Top of Input

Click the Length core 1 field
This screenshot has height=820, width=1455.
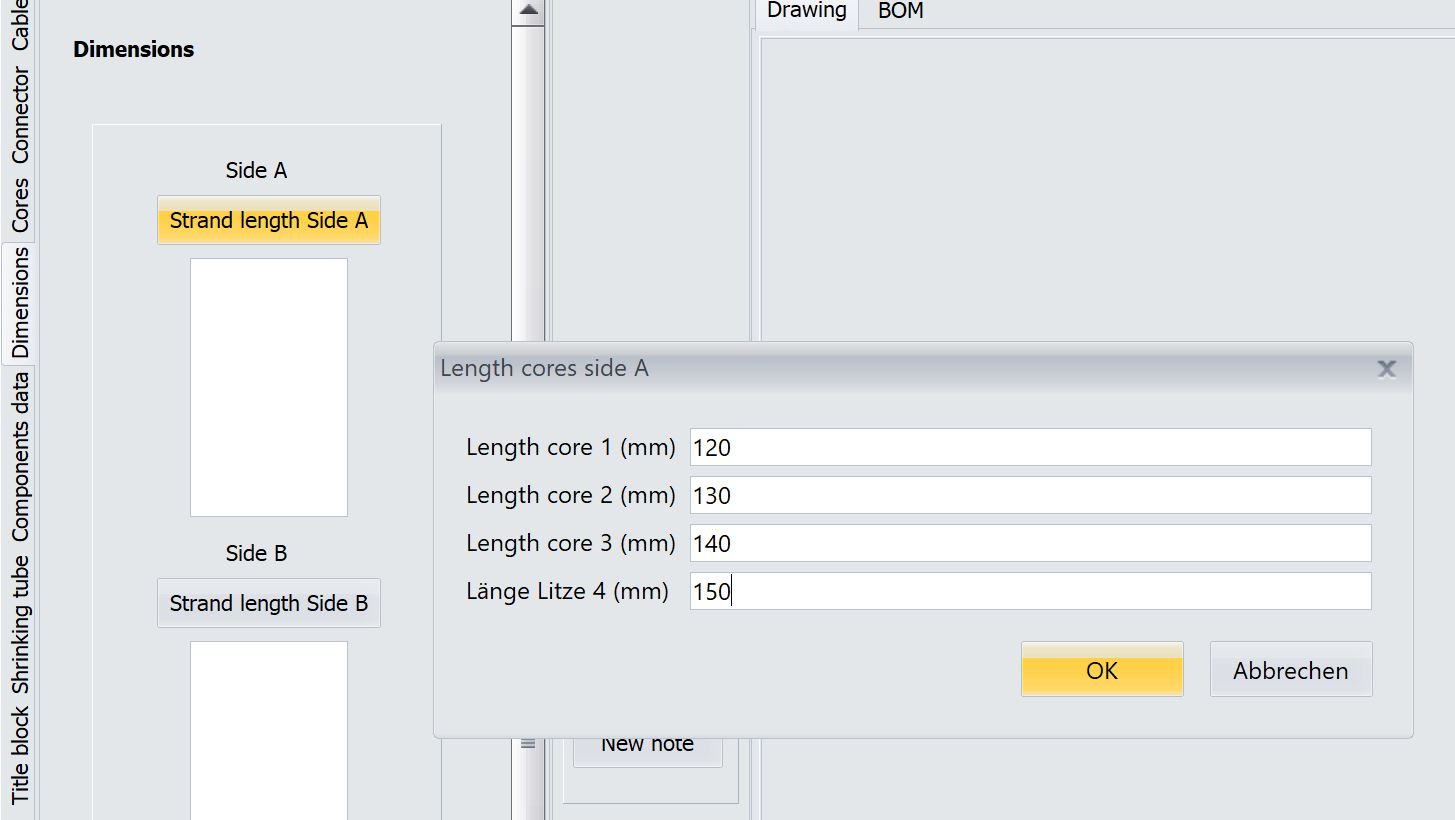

Bottom of Input
Top of Input

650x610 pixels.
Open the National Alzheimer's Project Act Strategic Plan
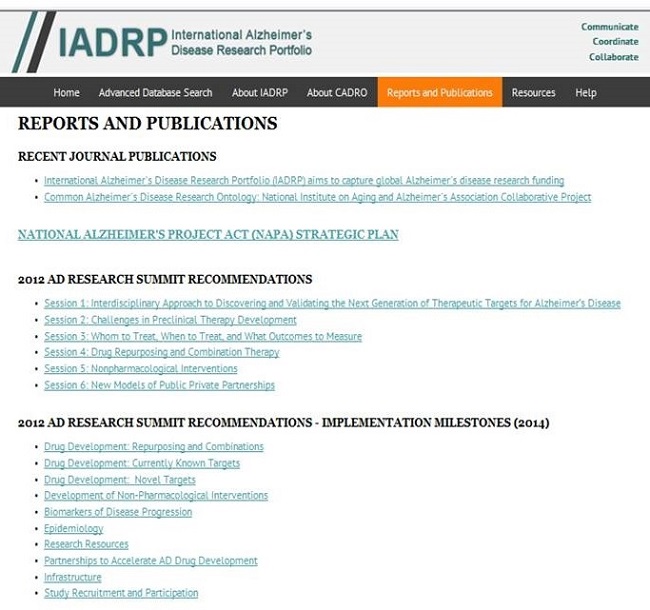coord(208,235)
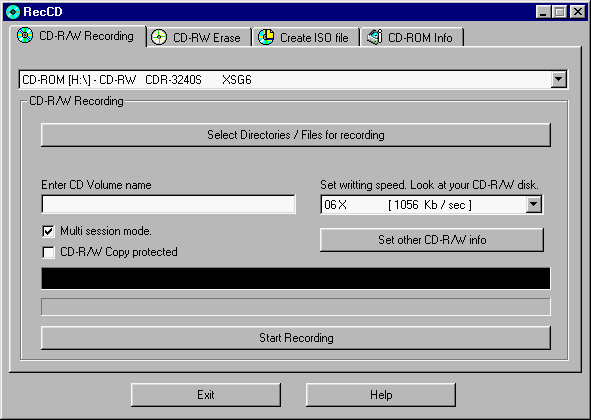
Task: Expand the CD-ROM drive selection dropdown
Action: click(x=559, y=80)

Bottom of Input
Top of Input

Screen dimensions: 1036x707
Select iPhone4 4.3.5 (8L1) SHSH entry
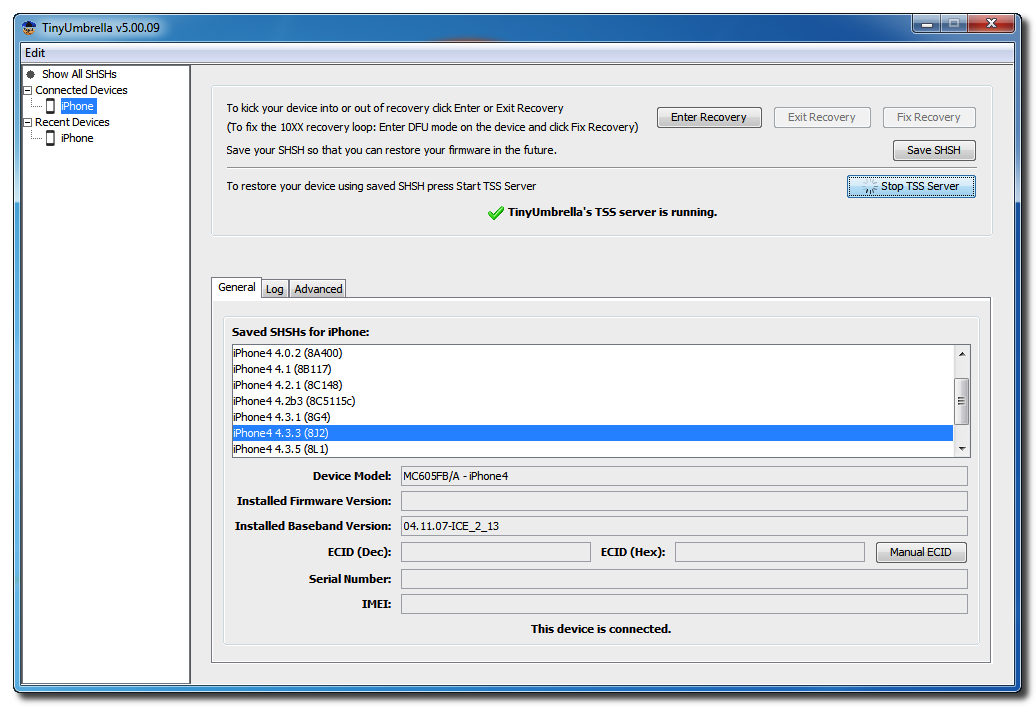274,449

Bottom of Input

> [Assignment]:
The answer is the lines above between the line holding "Click the Length core 1 field" and the line holding "This screenshot has height=820, width=1455.", inclusive, each written out exactly, and no others.

> [Worked solution]:
Click the Length core 1 field
This screenshot has height=820, width=1455.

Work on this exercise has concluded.